Tokyo’s Anime Cafes Serve Gender-Role Fantasies

Tokyo’s campy his-and-her cafes–inspired by the multi-billion-dollar high-tech fantasy culture of anime–are all the rage. At new “butler” cafes, deferential men serve tea to women. But cafes offering female subservience are far more prevalent.

Cafes where maids serve male customers are popular

TOKYO (WOMENSENEWS)–An elegant butler in a black tailcoat greets a customer in the Swallowtail coffee house on a narrow street in Ikebukuro, a shopping district of Tokyo.

“Welcome home, madame,” the diffident butler says.

Then the butler–one of 20 in the large dining room–guides her to a table in a room fit for an English manor. The furniture is custom-made and chandeliers hang from the ceilings; other women are seated all around, eating and sipping tea, coffee and soft drinks.

Swallowtail caters to female “otaku,” the devoted fans of comic books and cartoon animations.

Since Swallowtail opened in March, Ayako Abe, who manages the cafe, says business has been booming, drawing more than 100 customers a day. Most of the clients are women in their 20s to 40s who come in pairs or small groups. While men are allowed, few patronize the cafe.

■ Data lines

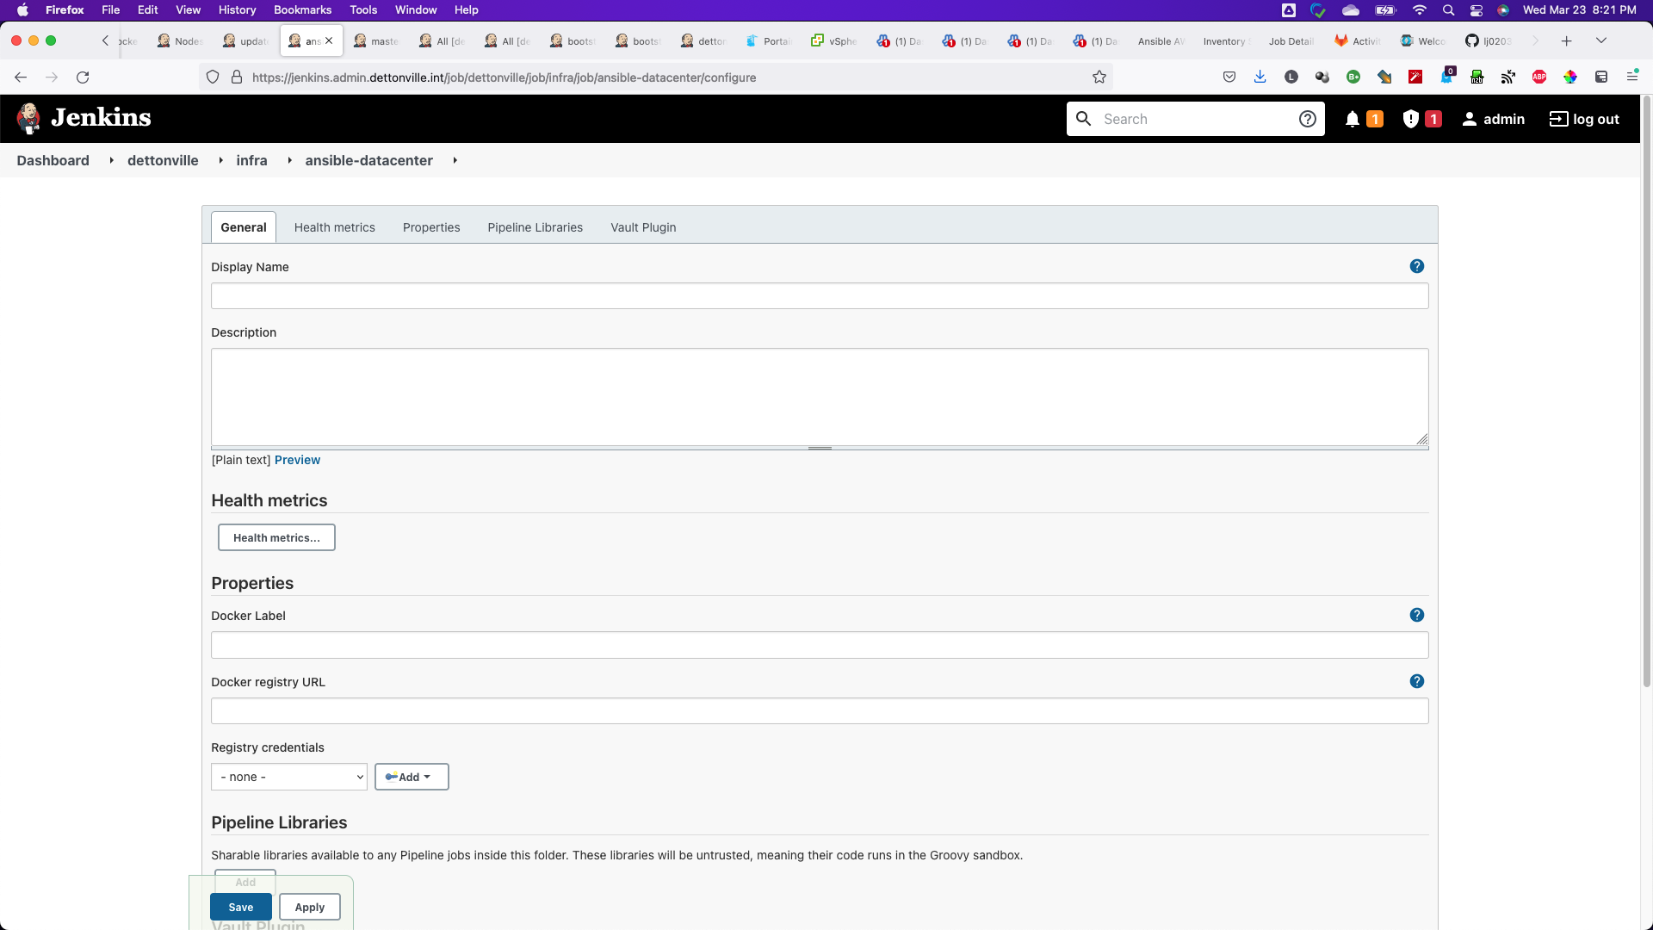
Task: Switch to the Vault Plugin tab
Action: [x=643, y=228]

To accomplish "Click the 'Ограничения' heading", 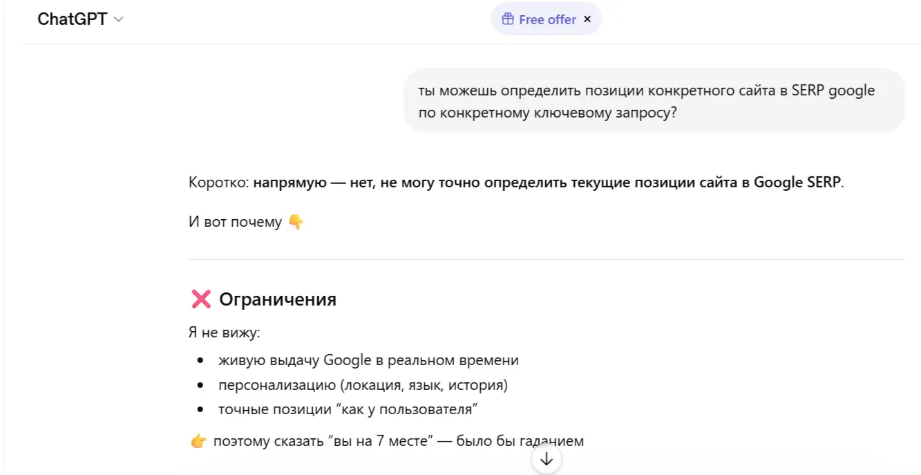I will coord(278,299).
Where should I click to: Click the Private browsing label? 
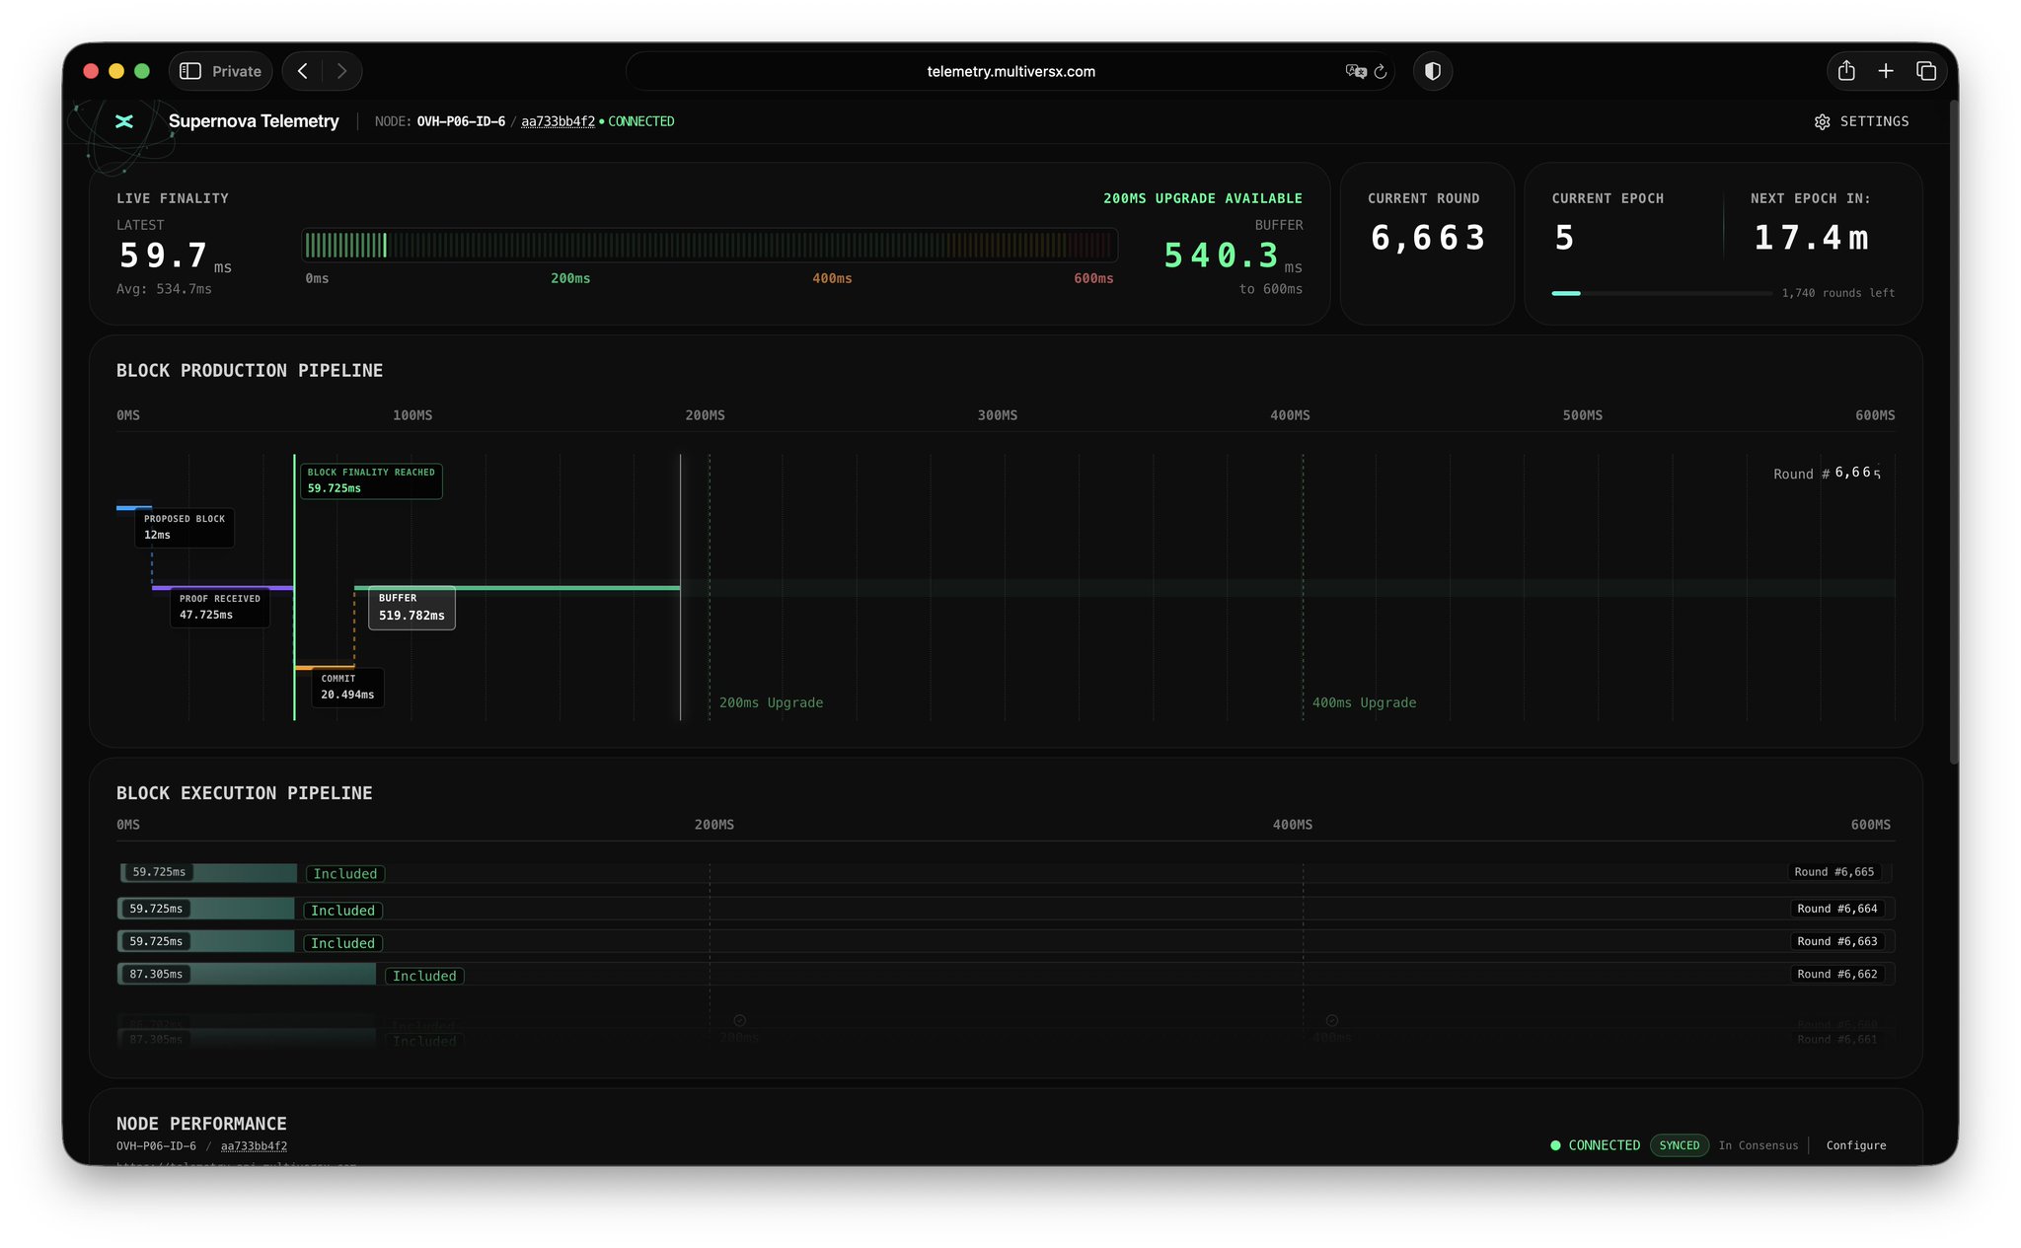237,71
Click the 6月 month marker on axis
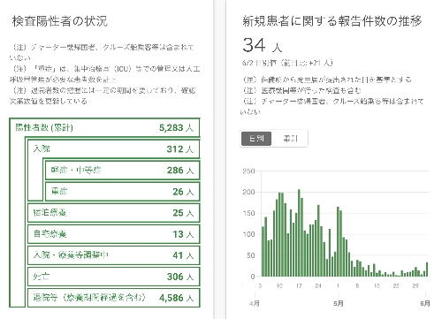442x319 pixels. 425,303
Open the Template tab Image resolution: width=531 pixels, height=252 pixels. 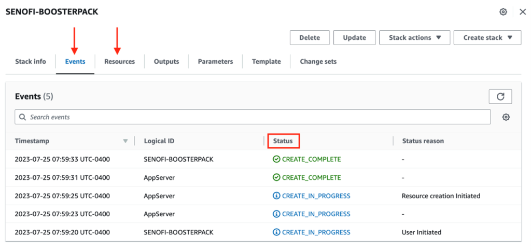point(266,62)
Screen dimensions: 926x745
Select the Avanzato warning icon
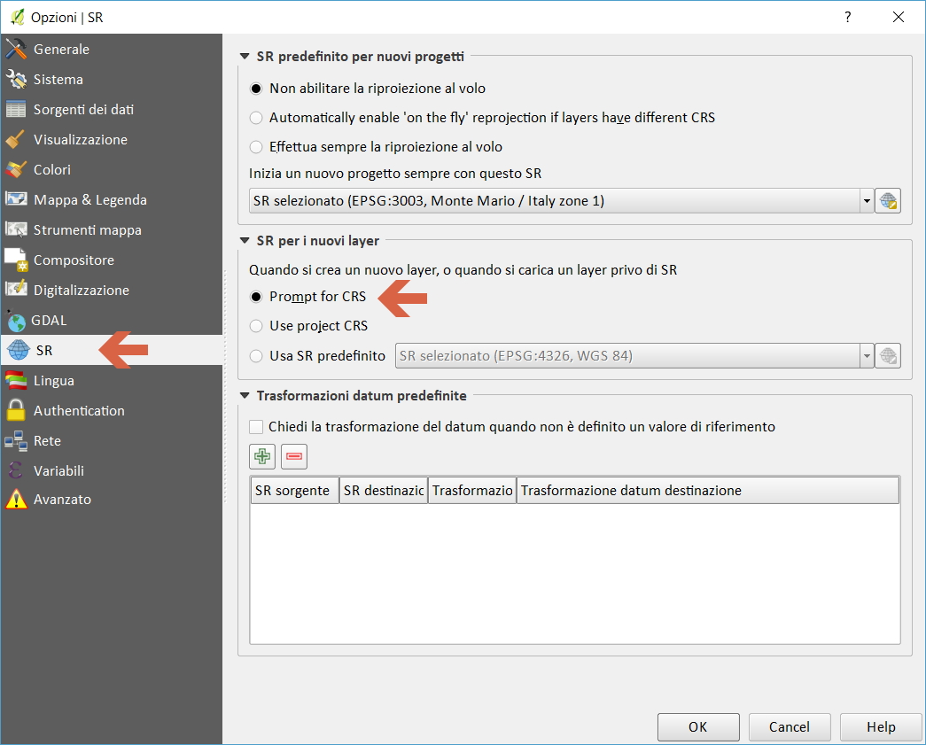click(x=16, y=500)

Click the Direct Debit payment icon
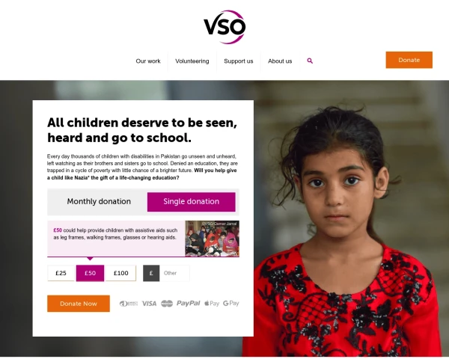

■ Instructions to follow
According to the article on Tokyo's anime cafes, how many customers a day has Swallowtail been drawing since it opened? The records have nothing to do with the article on Tokyo's anime cafes.

■ Answer to this problem
More than 100 customers a day.